Señor director:
El gobierno abrirá 60 colegios de barrios vulnerables hasta las 20:00 horas, donde recibirán alumnos fuera del horario sistemático y con el fin de asegurar su permanencia en un espacio seguro mientras los padres trabajan.
De concretarse, el plan obligaría a una permanencia extendida que no favorecería la calidad pedagógica de la oferta, pues jóvenes de distintas carreras univeristarias serían quienes realizarían estos talleres.
Cabe preguntarse entonces: ¿qué preparación pedagógica poseen? ¿Quién asume la responsabilidad de tutorías en el apoyo académico, emocional, destrezas y habilidades de hábitos de estudio, aprendizaje y desarrollo de tareas? ¿Qué participación les cabe a los docentes en este proceso?
En este caso, el esfuerzo debería centrarse en el profesorado, elaborando estrategias que favorezcan la Jornada Escolar Completa y su trabajo escolar; como modificar la carga horaria en mérito a tiempo de horas de libre disposición y efectivas de planificación, evaluación, investigación, innovación, realización de trabajo en equipo o de vinculación con la comunidad.

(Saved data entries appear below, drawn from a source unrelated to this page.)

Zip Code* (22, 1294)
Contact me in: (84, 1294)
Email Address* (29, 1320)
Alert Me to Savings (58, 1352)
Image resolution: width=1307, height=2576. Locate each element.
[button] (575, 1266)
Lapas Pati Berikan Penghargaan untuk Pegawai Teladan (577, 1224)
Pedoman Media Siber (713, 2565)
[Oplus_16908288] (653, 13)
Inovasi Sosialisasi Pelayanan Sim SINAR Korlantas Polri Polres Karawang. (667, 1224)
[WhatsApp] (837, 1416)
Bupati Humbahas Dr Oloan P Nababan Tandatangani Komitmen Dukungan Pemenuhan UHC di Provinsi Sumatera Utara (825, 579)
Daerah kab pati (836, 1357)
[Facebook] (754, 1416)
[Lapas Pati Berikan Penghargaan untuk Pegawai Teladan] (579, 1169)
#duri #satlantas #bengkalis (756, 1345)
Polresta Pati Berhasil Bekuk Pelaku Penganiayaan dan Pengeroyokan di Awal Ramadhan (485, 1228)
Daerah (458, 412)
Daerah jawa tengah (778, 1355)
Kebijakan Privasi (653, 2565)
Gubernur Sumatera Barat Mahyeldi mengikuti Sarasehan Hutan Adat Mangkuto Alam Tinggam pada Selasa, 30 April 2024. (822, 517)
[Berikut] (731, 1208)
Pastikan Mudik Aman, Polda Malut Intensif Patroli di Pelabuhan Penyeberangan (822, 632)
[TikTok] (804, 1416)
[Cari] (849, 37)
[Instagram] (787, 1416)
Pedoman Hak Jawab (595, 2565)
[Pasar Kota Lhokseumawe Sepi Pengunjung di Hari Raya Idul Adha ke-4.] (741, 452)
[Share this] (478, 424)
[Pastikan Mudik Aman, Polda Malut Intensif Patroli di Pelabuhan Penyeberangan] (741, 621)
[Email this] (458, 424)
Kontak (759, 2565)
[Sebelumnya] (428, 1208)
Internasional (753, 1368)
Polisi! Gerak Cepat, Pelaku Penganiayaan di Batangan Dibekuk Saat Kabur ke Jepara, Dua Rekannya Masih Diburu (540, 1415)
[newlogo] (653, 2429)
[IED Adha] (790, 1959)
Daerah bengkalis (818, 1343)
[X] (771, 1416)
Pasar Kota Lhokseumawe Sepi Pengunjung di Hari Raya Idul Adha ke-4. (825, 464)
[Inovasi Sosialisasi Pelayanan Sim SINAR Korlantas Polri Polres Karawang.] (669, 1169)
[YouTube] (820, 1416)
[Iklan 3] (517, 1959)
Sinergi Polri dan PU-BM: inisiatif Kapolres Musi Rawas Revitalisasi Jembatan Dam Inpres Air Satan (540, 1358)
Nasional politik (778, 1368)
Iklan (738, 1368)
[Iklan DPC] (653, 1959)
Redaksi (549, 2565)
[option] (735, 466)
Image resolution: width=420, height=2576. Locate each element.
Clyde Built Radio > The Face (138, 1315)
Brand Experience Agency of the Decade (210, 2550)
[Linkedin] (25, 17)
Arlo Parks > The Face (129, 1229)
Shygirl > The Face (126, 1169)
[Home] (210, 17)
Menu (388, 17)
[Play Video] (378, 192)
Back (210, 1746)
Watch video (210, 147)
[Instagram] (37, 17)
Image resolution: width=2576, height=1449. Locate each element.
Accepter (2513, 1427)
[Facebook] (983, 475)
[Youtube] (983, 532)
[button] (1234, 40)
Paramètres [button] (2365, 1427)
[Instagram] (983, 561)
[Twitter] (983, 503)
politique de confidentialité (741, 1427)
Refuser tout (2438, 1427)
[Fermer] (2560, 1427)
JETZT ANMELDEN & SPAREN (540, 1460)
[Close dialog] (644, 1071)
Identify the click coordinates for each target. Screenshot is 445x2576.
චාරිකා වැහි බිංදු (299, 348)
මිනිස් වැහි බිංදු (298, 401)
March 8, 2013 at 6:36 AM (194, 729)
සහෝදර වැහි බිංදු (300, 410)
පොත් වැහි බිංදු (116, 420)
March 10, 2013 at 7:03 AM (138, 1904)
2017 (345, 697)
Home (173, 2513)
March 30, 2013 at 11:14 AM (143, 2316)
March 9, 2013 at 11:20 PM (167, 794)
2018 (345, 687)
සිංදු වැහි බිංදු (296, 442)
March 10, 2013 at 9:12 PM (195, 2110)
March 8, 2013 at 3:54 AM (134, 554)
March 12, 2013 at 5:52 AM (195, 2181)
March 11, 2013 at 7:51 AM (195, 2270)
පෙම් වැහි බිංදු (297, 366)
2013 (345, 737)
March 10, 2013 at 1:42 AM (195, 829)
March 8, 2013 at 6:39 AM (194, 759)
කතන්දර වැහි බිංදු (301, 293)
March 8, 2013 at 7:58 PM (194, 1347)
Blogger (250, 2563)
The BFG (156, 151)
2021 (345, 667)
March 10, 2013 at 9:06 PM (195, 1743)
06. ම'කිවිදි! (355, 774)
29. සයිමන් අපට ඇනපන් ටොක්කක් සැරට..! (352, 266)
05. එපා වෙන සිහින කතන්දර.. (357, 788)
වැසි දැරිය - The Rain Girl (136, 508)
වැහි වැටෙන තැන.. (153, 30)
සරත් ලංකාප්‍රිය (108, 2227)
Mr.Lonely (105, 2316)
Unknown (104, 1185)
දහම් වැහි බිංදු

Sería importante favorecer e incentivar la intervención de todos los actores educativos, a partir de una amplia y fecunda participación de la comunidad en áreas tales como la construcción del Proyecto Educativo Institucional, la gestión educativa, reglamentos internos, currículum y fiscalización de recursos.
Además, se debe insistir en la mejora del proceso de enseñanza y aprendizaje junto al protagonismo del profesor, del alumno y de su proceso de desarrollo. La responsabilidad social se enfrenta con la participación de los actores educativos verdaderos.